Tuesday, January 1, 2013

2013 Rainbow Trout Regulation Change for Lake Ontario, January 1, 2013

Most of you know that my sought-after specie of fish on Lake Ontario has to be the mighty Chinook Salmon. They are beasts- strong and challenging. But most of you that have shared time on the boat with me know that Rainbow Trout (Steelhead) are the most numerous in our catch tally for the day. Without Rainbow Trout our days would be a little less eventful.

This Rainbow Trout caught by Stuart last summer (2012) was the largest we caught on the boat. 16 1/2 lbs and it was released unscathed and growing even bigger and ready to be caught again.
From Photo_Gallery9

New for 2013 the Ministry of Natural Resourses announced a regulation change that would reduce the number of Rainbow Trout that can be kept by an angler. This change was spurred on, not just by a need to preserve the Rainbow Trout stocks in the Lake Ontario, but also to answer to an already conservation ethic shared by the majority of anglers on the lake. Creel census by MNR technicians at the various boat ramps around the lake, show that most anglers already keep 2 or less Rainbow Trout.

How will this change effect your 2013 charter, fishing with me? It will not! The total allowable "aggregated limit" of trout and salmon still remains 5 fish. Of those five fish, 2 can be Rainbow Trout the other 3 have to be salmon or another type of trout- like Brown Trout. I consider myself a sportsmen first, and I will continue to angle in a manor that takes this regulation change seriously.

Some adaptive techniques that I already have been using will be made common protocal this year. Things like suggesting we keep rainbow trout that are injured (lowest survival chance if released), release the healthy ones as quickly as possible Catch/Photo/Release, target locations, depths, tackle and techniques to add a salmon mix to our catch tally, and when the rainbow trout bit is hot and heavy, I will look to reduce long lines and reduce rod counts so we can get those rainbows to the boat faster and release them faster and stress free.

To read more about the regulation change see this link http://www.mnr.gov.on.ca/stdprodconsume/groups/lr/@mnr/@letsfish/documents/factsheet/stdprod_101639.pdf

As an alternate on the Fisheries Management Zone 20 Council, my comments I added to the record are copied below...

In favour of steelhead reduction from 5 to 2, not because of science, but because of the social acceptance of Lake Ontario Anglers reducing the numbers.

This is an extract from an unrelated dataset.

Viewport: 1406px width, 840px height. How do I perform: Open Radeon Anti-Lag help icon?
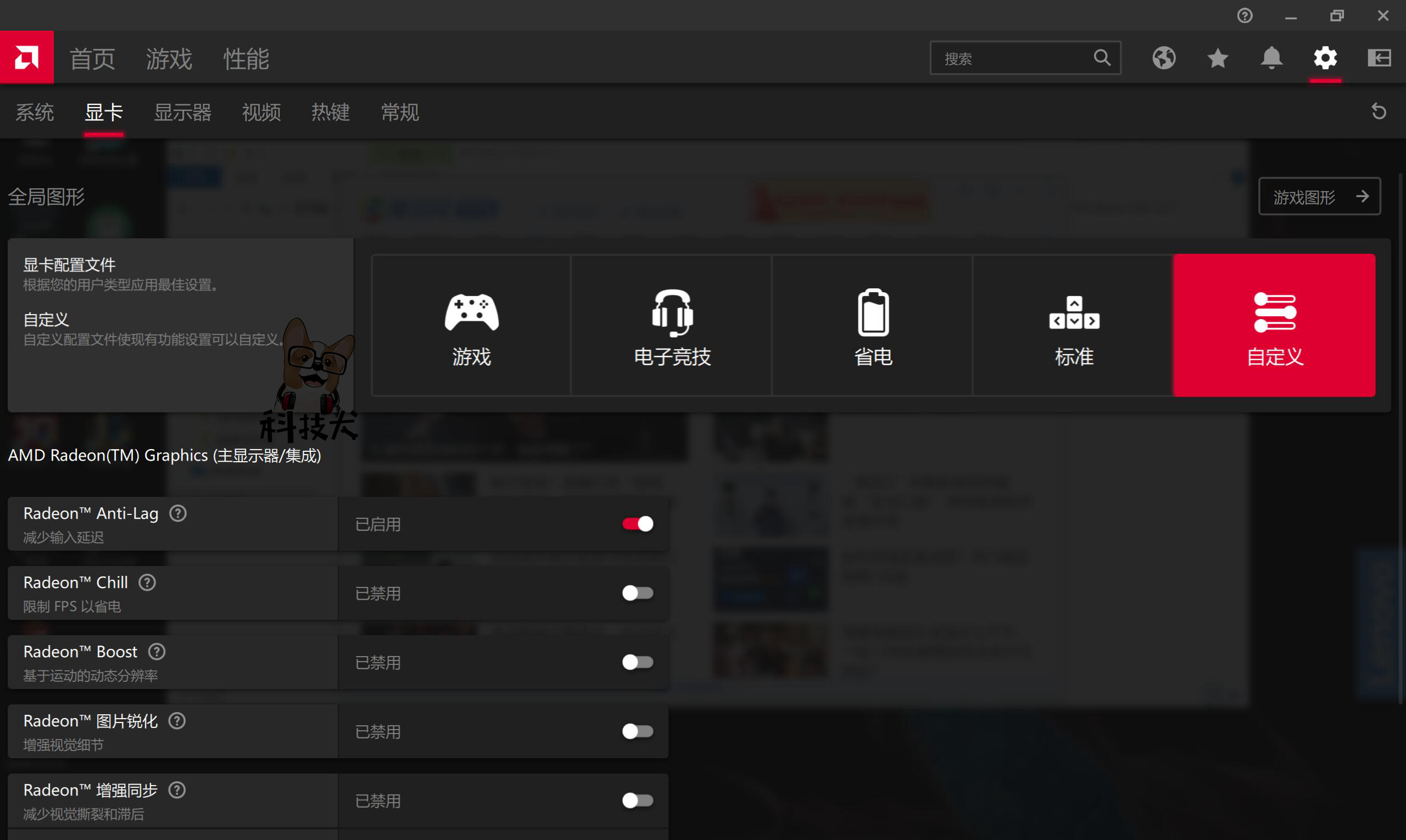178,513
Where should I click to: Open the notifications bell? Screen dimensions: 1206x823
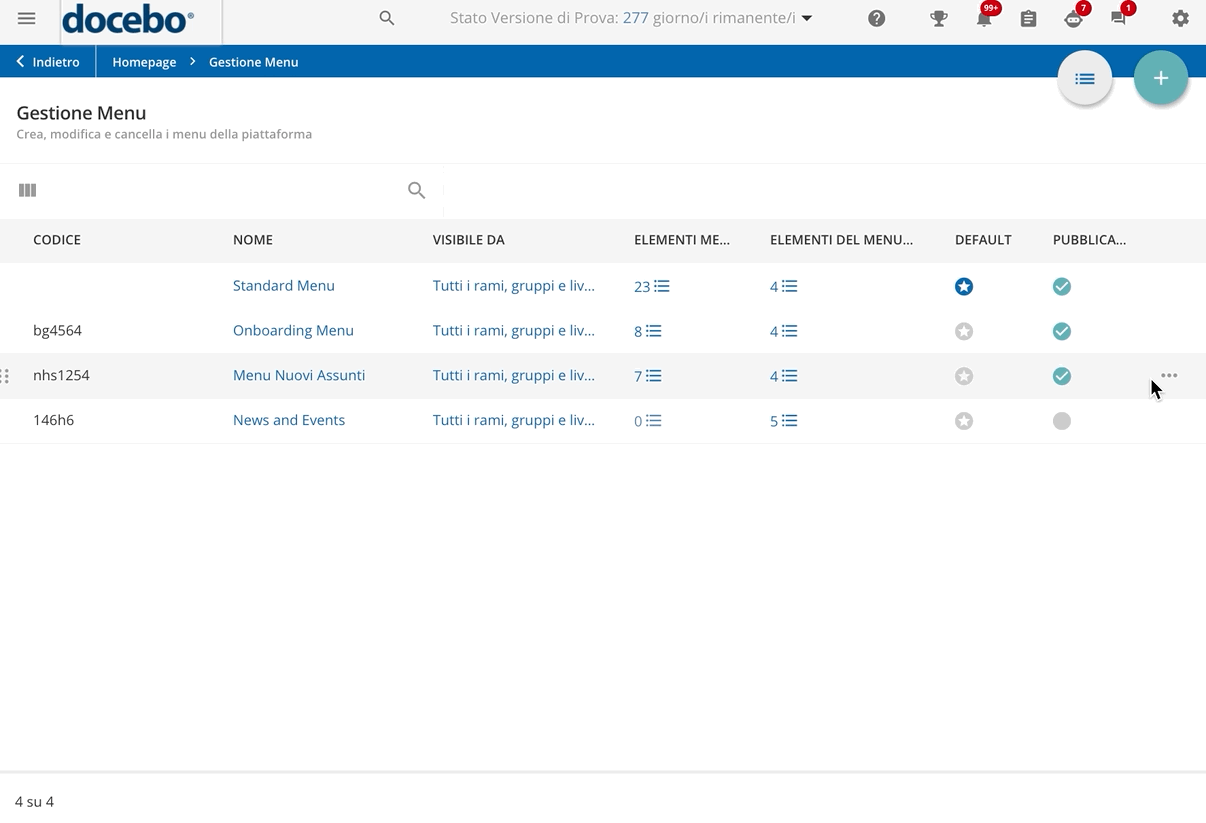coord(984,19)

Largely Lake Ontario anglers have expressed that harvesting five steelhead per person is not sought after and regarded excessive. Practice of selective harvest has been an unspoken rule amoungst fellow anglers and although the creel limit is at 5, rarely anglers will bring home 5 (steelhead or salmon) even if they caught more then 5 in a day. There is a social change with the vast majority of Lake Ontario Anglers. The purpose for why anglers fish, is less about keeping fish, and more about valuable time enjoying fishing. Priorities have changed with respect to the reason why fisherman fish.

In Ontario, steelhead are more so an accidental catch while targeting Chinook salmon in the near-inshore fishery. Limits with an aggregated 5 salmon and Trout total would still provide opportunity for those anglers seeking to keep 5 fish while they continue to target salmon. 2 of the five can be rainbow trout, still leaving 3 fish that can be salmon. The aggregated total will allow anglers to keep fishing (potentially change tactics to strictly target Salmon) without having to stop fishing once 2 rainbow trout are put in the cooler. Longer time on the water and a change of focus to salmon can have positive economic spin-offs.

The regulation will help the social and economics of fishing Lake Ontario. There may also be science that will prove that the change was successful in future years, currently supporting evidence through science is not sufficient enough on it's own. In policy decision making, all aspects surrounding an issue need not be overlooked. In local governments all policies decisions are questioned on three criteria Environmental (in this case it's the science of the fishery), Social and Economic. If decisions are made using only one of these criterion, then it is considered bias. I feel that the Social and Economic benefits to the proposal to reduce rainbow trout limits, are enough to support the change.